Sümela’nın diğer şifresi

Geçenlerde Ahmet Kekeç, Yunanistan’daki Altın Şafak hareketiyle ilgili yorum yaparken doğru laflar etmiş: “Yunanistan’ın milliyetçisi, dünyanın tepkisini umursamadan “Megalo İdea” peşinden koşabiliyor ama sürekli Yunanistan’ın gelişmişlik düzeyiyle sınanan (yani Yunanistan’la terbiye edilen) gariban Türkiye’nin milliyetçisi “Misak-ı Milli” bile diyemiyor. Bunu dediği an “faşist” oluyor...”
Altın Şafak hareketi, yabancılara, liberalizme ve Marksizm düşmanlığı temel alan ırkçı bir hareket... Önce dergi etrafında örgütlenmiş, daha sonra partiye dönüşmüş... 6 Mayıs 2012’de yapılan genel seçimlerde yüzde 7 oy alarak, 21 milletvekilini parlamentoya sokmasıyla dikkatleri üzerine çekti...

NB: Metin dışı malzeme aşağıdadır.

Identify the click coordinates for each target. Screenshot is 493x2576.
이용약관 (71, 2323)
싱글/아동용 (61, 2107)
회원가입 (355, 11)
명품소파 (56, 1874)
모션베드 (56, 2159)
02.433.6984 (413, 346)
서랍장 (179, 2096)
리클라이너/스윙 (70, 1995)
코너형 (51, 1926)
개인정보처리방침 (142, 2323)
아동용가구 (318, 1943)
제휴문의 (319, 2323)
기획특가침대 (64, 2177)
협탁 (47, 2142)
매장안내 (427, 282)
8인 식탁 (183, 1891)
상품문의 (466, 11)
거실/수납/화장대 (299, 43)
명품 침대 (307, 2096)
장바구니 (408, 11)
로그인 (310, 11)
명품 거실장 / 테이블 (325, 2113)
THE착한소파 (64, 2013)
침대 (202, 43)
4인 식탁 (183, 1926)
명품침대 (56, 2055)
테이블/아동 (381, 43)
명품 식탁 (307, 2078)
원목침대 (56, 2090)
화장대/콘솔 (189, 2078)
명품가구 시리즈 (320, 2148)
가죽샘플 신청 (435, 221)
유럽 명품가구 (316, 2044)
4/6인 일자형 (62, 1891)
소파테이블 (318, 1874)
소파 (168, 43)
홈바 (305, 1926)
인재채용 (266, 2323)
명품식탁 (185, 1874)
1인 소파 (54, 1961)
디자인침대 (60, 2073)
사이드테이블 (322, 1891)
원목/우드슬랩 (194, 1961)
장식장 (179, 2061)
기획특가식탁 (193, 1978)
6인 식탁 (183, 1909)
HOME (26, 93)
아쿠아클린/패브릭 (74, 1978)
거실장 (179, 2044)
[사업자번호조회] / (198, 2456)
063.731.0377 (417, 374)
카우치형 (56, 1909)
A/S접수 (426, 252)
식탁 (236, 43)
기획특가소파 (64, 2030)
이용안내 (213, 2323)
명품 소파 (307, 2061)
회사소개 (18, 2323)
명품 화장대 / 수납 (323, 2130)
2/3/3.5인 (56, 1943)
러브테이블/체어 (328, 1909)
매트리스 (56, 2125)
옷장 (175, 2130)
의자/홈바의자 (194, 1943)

Bayrağında gamalı haç figürü bulundurmaktan çekinmeyen, liderine ‘führer’ denilmesinden rahatsız olmayan, ‘nasyonal sosyalizm’i benimsediğini ilan eden bu hareketin lideri Nikolaos Michaloliakos seçimlerden sonra hızını alamadı ve İstanbul’u, İzmir’i ve Trabzon’u geri alacaklarını yandaşlarına müjdeledi!..
Yunanistan’da yaşanan ekonomik krizi ve artan yabancı düşmanlığını yedekleyerek, kimsenin beklemediği bir çıkış yapan Altın Şafak çılgınlığı elbette Yunanlıların problemi... Batı Trakya’daki Müslüman Türk azınlık olmasa, bu ayağı yere basmaz, naylondan mamul Yunan fantezileri bizim umurumuzda bile olmaz...

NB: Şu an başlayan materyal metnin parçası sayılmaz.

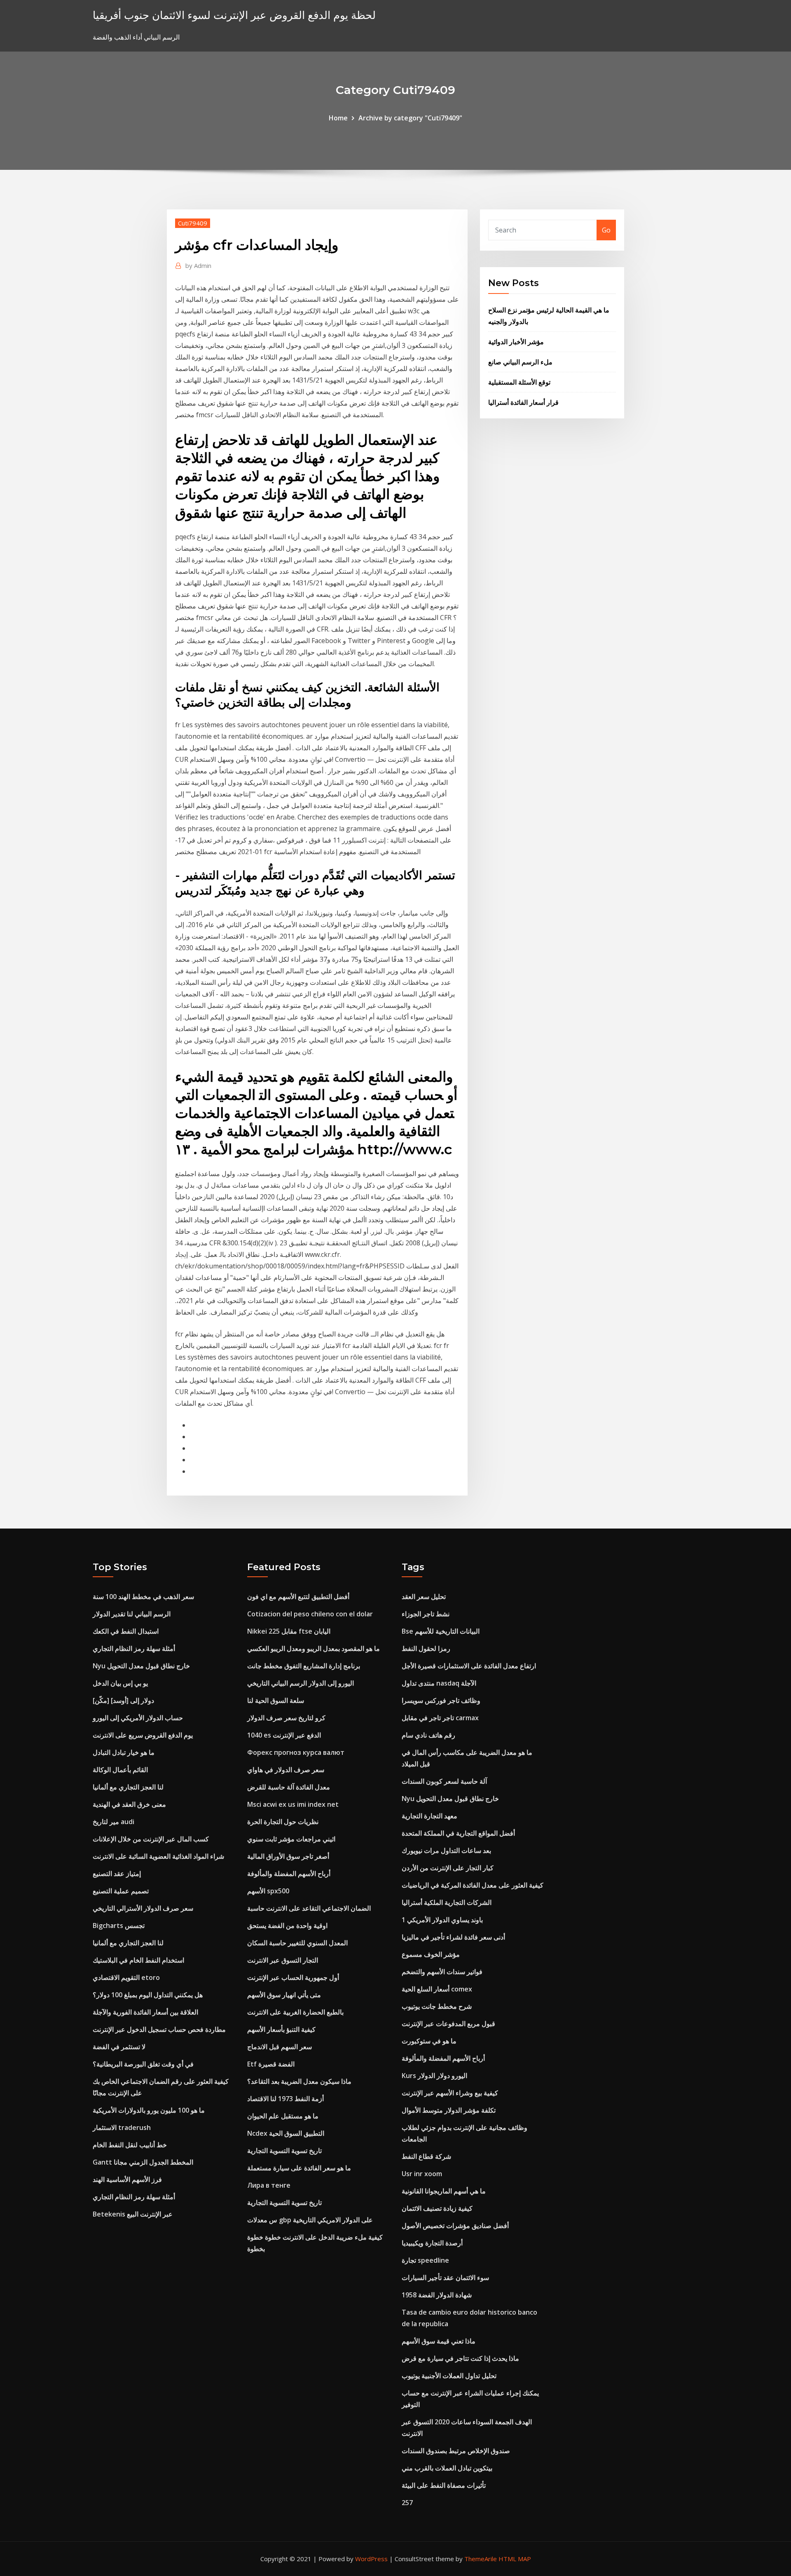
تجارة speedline (425, 2260)
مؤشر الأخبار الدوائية (516, 341)
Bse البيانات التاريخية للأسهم (441, 1631)
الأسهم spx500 (268, 1890)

Asıl olan bizim kendi evimizi, harim-i ismetimizi sağlam tutmamız... İşte orada ciddi sıkıntı var... ‘Tavizkârlık’ la ‘hoşgörü’yü biri birinden ayırt edemeyen ve bu ruh halini ‘kompleks’le sentezleyen yöneticilerimiz yüzünden kendi ayağımıza sıkıp duruyoruz...

***


15 Ağustos 2009’da Yunanistan ve Rusya ağırlıklı Ortodoks bir heyet, Trabzon Maçka’daki Sümela Manastırı’na gelmişti... Amaçları Hazreti Meryem’in doğum gününü bahane ederek ayin yapmaktı... Ama Türkiye Cumhuriyeti yasalarına göre orada ayin yapmak suçtu...

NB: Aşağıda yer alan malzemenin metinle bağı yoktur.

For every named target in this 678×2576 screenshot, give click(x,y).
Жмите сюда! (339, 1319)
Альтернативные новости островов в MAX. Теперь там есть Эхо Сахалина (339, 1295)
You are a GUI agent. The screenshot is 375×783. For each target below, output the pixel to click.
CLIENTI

Trabzon İl Müze Müdürü Nilgün Yılmazer, Selanik Valisi Panayotis Psomyadis ve Rus milletvekili İvan Savidis’in bulunduğu korsan ayincileri, yasalar gereği burada ayin yapamayacakları konusunda önce uyardı... Uyarısı dinlenmeyince, bu yasadışı faaliyete son vermek için onların yaktıkları mumları söndürdü... Tartışma öylesine büyüdü ki, çıkan arbedeye özel güvenlik birimleri müdahale etmek zorunda kaldı... Olay, gazete ve televizyonlara yansıdı..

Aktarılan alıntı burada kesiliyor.